<<<<
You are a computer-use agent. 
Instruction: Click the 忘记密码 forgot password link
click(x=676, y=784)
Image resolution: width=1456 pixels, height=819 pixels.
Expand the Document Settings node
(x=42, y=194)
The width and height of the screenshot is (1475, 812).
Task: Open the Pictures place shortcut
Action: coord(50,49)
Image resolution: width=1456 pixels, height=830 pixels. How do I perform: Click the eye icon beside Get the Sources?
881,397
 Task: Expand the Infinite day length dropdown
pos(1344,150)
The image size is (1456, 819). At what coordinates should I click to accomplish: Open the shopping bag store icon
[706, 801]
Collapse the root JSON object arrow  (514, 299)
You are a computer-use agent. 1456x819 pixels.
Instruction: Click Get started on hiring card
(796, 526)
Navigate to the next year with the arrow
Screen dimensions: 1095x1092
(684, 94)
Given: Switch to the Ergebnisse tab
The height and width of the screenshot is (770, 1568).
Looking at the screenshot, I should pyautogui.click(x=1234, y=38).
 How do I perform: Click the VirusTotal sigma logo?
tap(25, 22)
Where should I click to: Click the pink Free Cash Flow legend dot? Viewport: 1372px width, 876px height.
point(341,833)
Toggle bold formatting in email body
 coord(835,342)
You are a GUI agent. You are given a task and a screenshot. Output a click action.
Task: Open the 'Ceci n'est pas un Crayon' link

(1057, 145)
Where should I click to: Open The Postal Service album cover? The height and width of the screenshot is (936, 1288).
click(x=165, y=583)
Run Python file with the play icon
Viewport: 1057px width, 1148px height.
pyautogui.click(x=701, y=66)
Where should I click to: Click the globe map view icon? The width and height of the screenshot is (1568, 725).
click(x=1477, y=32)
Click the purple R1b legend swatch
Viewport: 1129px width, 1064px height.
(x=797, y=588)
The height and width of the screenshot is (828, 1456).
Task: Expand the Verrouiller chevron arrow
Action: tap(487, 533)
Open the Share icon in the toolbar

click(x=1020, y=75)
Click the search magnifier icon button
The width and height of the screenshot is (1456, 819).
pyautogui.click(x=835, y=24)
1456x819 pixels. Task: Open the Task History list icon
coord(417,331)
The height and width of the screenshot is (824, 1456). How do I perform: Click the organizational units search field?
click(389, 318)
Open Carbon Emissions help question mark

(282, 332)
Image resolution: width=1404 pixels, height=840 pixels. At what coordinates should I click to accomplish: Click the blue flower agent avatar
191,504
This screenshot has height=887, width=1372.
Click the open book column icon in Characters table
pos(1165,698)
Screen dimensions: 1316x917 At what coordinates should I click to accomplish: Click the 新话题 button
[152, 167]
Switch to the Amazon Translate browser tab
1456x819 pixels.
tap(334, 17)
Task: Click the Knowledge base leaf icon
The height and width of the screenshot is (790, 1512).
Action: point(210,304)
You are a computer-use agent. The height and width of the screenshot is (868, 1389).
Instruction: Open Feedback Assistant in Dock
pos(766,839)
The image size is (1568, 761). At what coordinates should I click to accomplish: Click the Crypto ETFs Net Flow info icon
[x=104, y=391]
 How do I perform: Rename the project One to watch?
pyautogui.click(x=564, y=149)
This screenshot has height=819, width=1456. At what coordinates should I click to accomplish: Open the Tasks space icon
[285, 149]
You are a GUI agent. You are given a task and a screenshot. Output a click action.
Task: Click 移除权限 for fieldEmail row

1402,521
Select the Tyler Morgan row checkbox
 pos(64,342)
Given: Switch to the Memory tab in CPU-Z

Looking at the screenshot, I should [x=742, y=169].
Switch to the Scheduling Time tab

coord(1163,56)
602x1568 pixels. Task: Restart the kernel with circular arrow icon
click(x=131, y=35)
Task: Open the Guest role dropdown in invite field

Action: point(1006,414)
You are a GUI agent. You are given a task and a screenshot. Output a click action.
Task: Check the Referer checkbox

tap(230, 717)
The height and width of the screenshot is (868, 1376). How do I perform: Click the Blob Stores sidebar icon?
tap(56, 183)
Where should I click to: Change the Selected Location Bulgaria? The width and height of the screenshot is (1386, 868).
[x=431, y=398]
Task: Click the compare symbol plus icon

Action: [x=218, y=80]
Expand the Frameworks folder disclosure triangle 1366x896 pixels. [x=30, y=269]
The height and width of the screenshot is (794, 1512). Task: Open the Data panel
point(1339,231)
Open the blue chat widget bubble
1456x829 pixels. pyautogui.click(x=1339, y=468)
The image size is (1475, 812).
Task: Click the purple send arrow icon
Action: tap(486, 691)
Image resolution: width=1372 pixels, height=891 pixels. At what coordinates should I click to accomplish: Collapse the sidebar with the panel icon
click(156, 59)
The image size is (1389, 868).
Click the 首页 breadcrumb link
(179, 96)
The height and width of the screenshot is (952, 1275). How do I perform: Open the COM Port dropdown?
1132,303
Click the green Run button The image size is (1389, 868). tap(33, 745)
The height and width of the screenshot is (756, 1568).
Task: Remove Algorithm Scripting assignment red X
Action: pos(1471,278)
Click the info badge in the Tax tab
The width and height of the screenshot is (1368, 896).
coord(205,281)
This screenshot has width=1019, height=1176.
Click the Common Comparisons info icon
>>>>
Find the word "computer" in the entries above, then copy each line that holds it.

YOUR RESPONSE:
You are a computer-use agent. 
You are a computer-use agent. 1456x819 pixels.
You are a computer-use agent. The height and width of the screenshot is (868, 1389).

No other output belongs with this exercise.